In 1925, Friedmann began teaching at the Odenwald School, a private boarding school in Heppenheim, Germany. In 1926, he began teaching at Samson School, a Jewish school in Wolfenbüttel. In July 1928, he passed his science exam in Cologne and in October 1929, he passed his teaching exam in Berlin. For a time, he conducted scholarly research in Königs Wusterhausen and in 1932, he was hired to be the director of Landschulheim Caputh. He was granted his teaching certificate from the Potsdam school administration on May 2, 1932, less than a year before the Nazi Party seized power and shortly thereafter, began to prohibit Jewish educators from teaching at "German" schools, requiring that they work at strictly Jewish schools. In 1937, while continuing to teach in Caputh on the weekend, Friedmann began working at a private secondary school (realgymnasium) in Berlin which had been set up by the Berlin Jewish community. Following Kristallnacht, in November 1938, England agreed to accept 10,000 refugee children and a series of Kindertransports were set up. Friedmann accompanied several of them, remaining himself in 1939.

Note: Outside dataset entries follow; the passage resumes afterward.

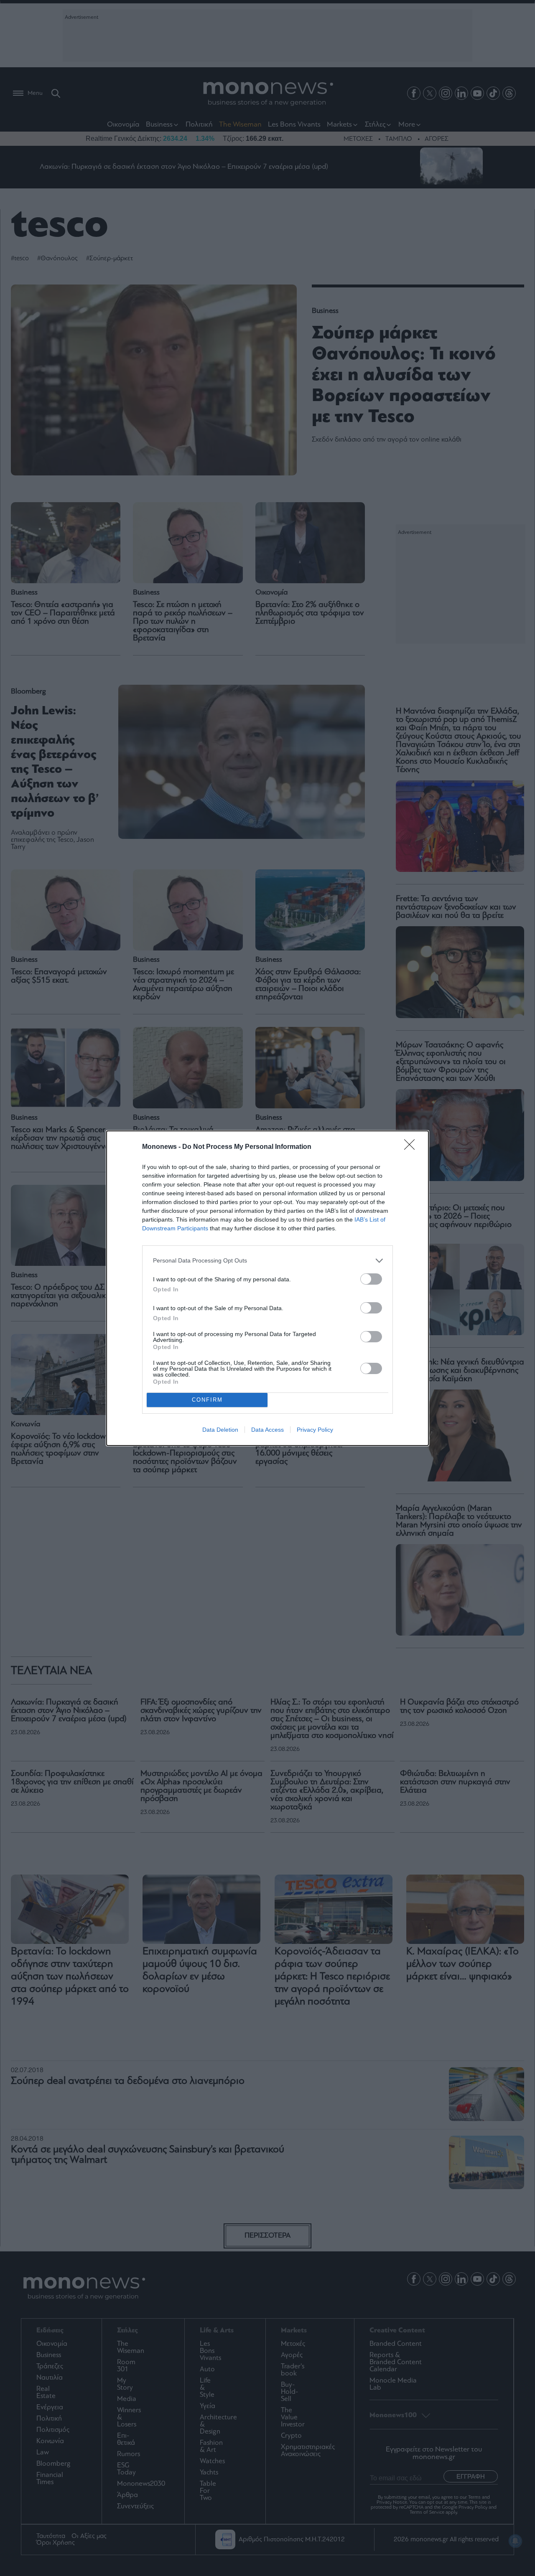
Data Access (267, 1429)
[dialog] (267, 1288)
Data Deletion (220, 1429)
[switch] (371, 1279)
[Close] (412, 1147)
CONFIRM (207, 1400)
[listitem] (267, 1260)
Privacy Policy (315, 1429)
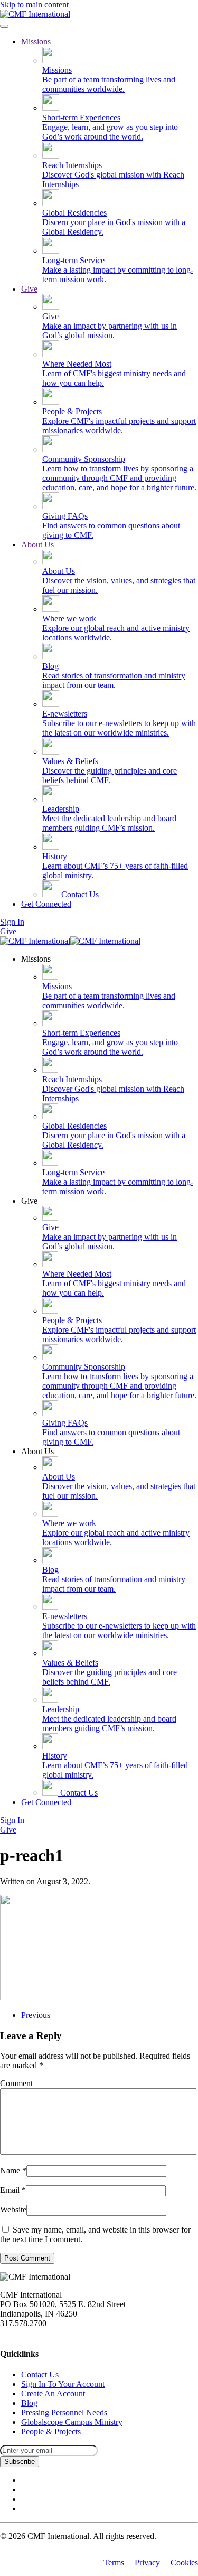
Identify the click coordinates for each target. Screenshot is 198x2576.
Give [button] (29, 1200)
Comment (16, 2083)
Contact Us (79, 894)
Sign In (12, 921)
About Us (37, 544)
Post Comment (27, 2258)
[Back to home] (35, 14)
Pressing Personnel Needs (64, 2412)
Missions (36, 41)
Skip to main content (34, 4)
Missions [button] (36, 958)
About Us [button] (37, 1451)
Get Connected (46, 903)
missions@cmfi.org (32, 2332)
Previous (35, 2015)
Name (13, 2170)
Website (13, 2209)
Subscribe (19, 2462)
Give (29, 288)
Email (13, 2190)
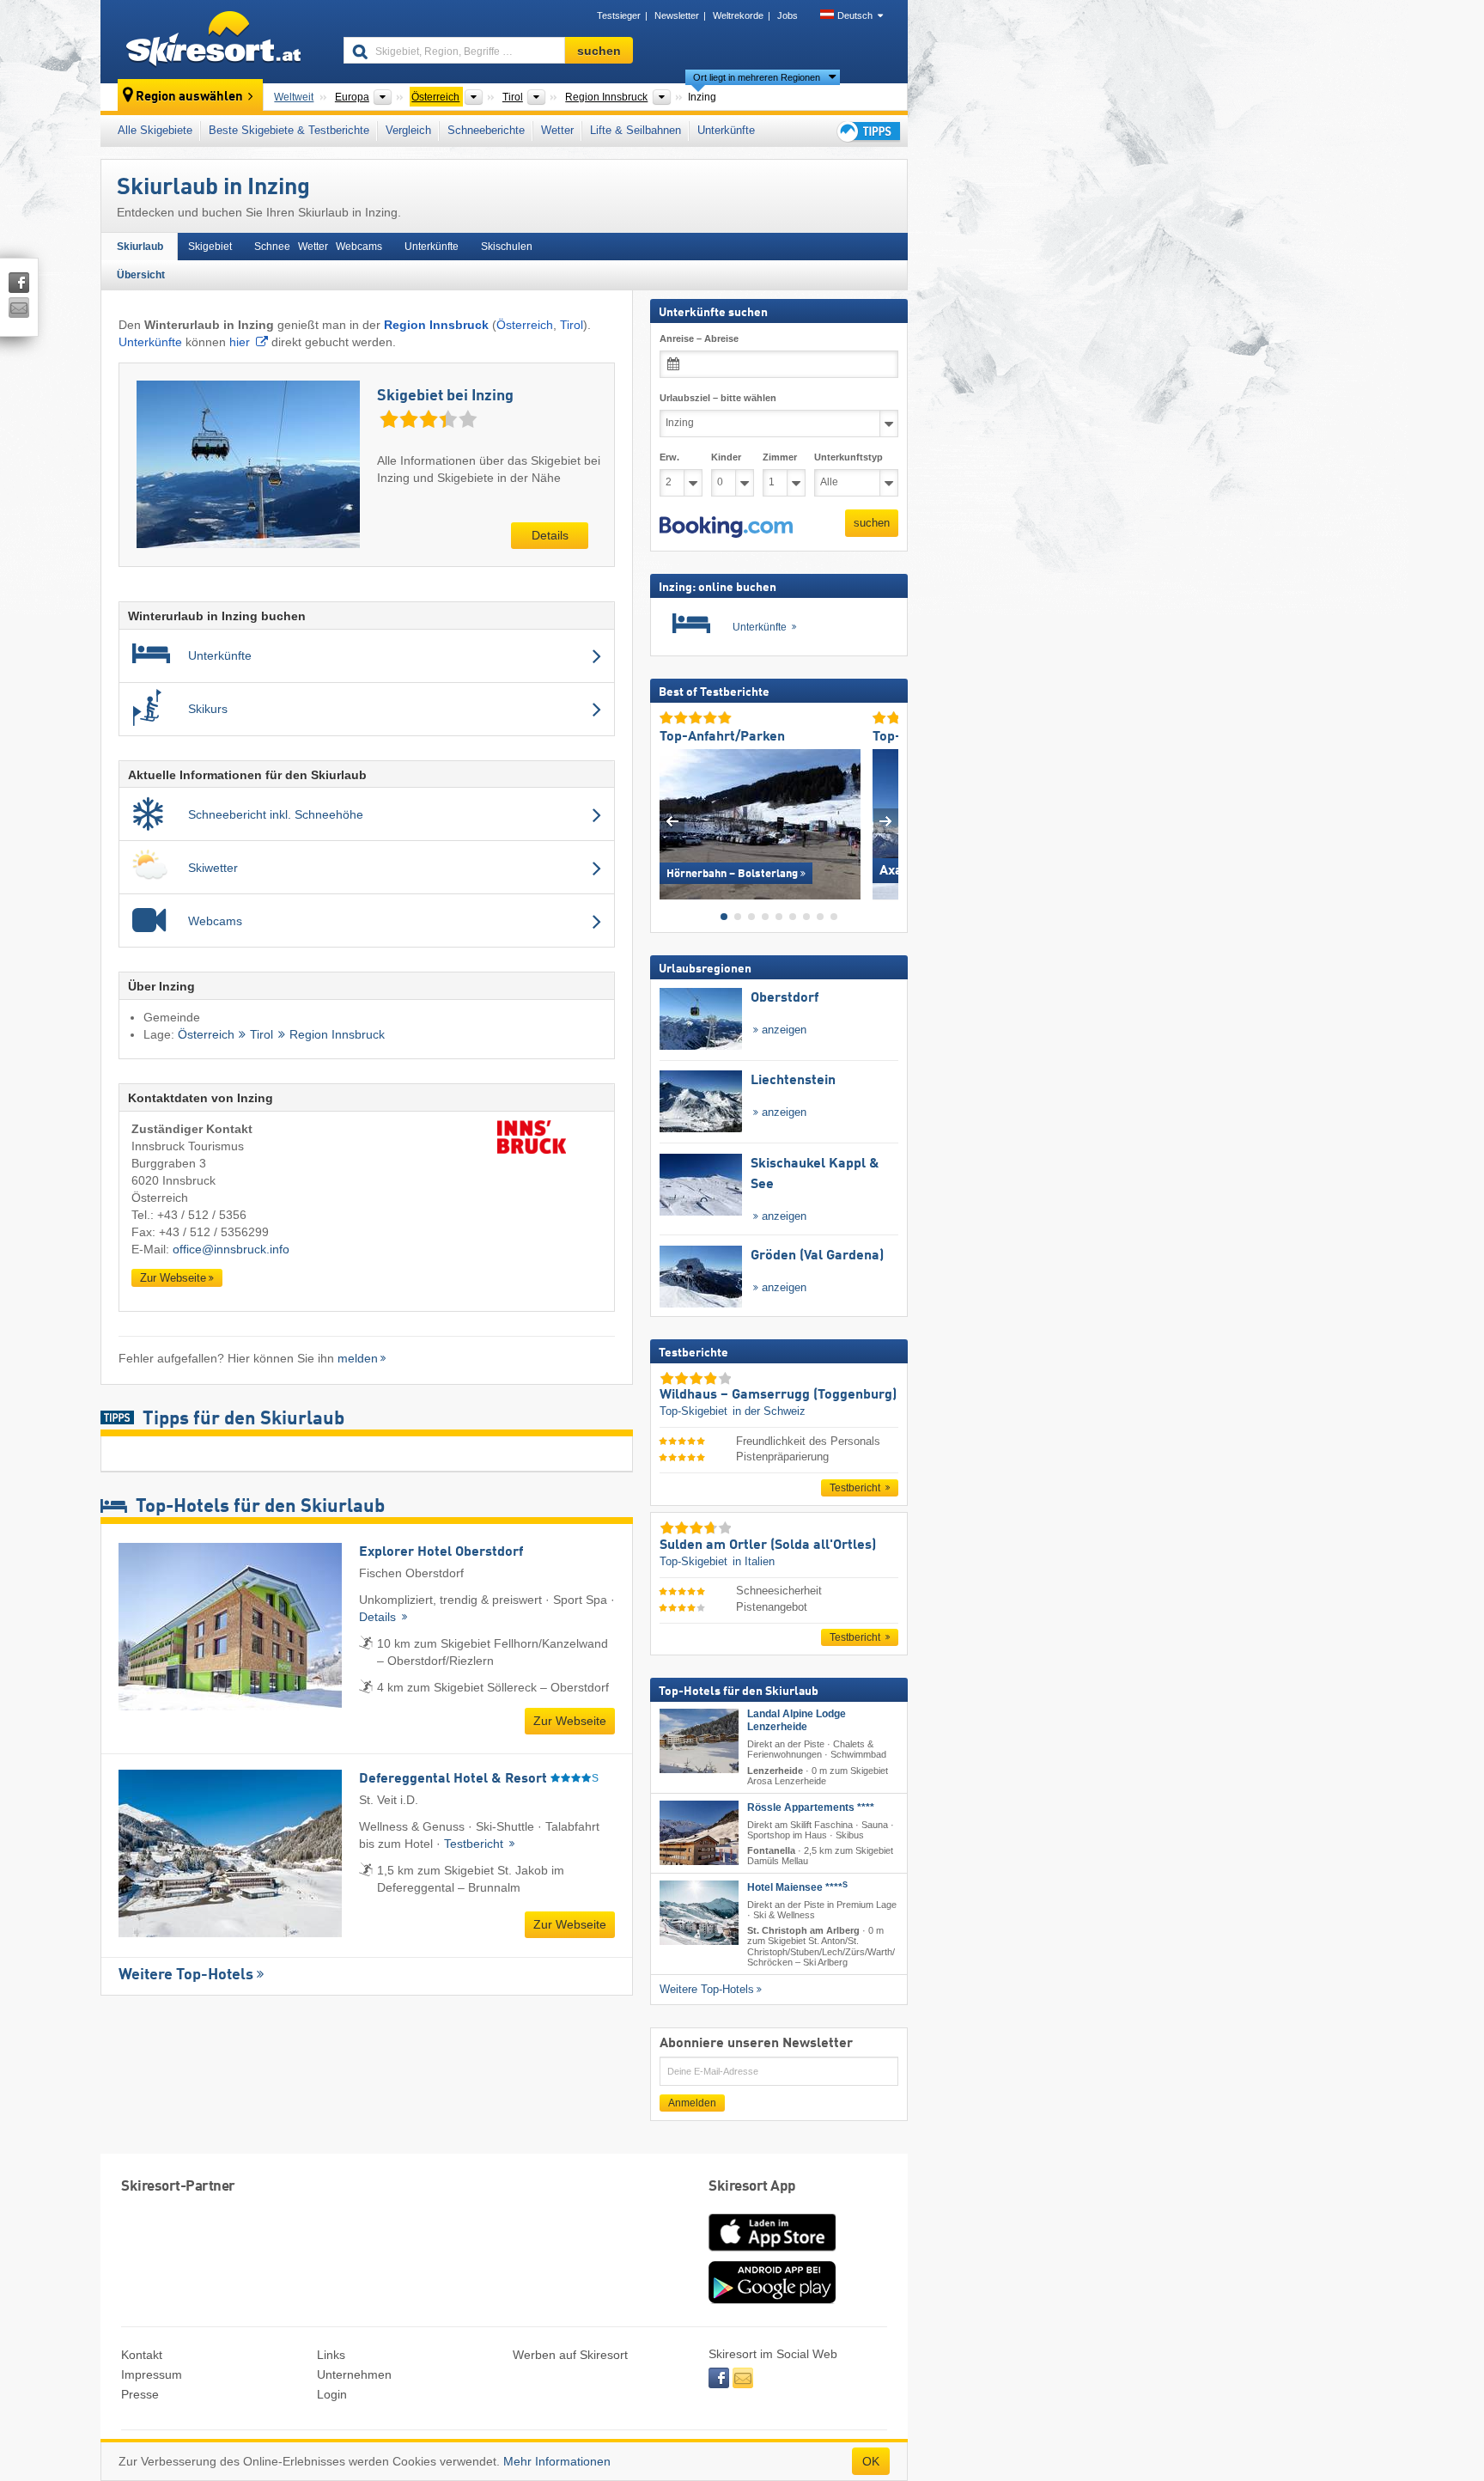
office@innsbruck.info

After the war, Friedman was in charge of reception centers for children survivors of the Holocaust. In 1946, he was hired by Anna Essinger to teach and become the new headmaster at Bunce Court School, a German-Jewish school that had been a community of refugee children and adults during the Nazi era and World War II. After the war, it took in a number of children survivors of Nazi concentration camps. The relationship with Essinger, who had been the sole headmistress of the school since its inception in Germany in 1926, was difficult and Friedmann left. Bunce Court School closed in 1948.

Friedmann taught at Carmel College, both at its first location in Greenham, then in Wallingford. He retired in 1961. He continued to lecture on Jewish history, speaking at Leo Baeck College and City Lit.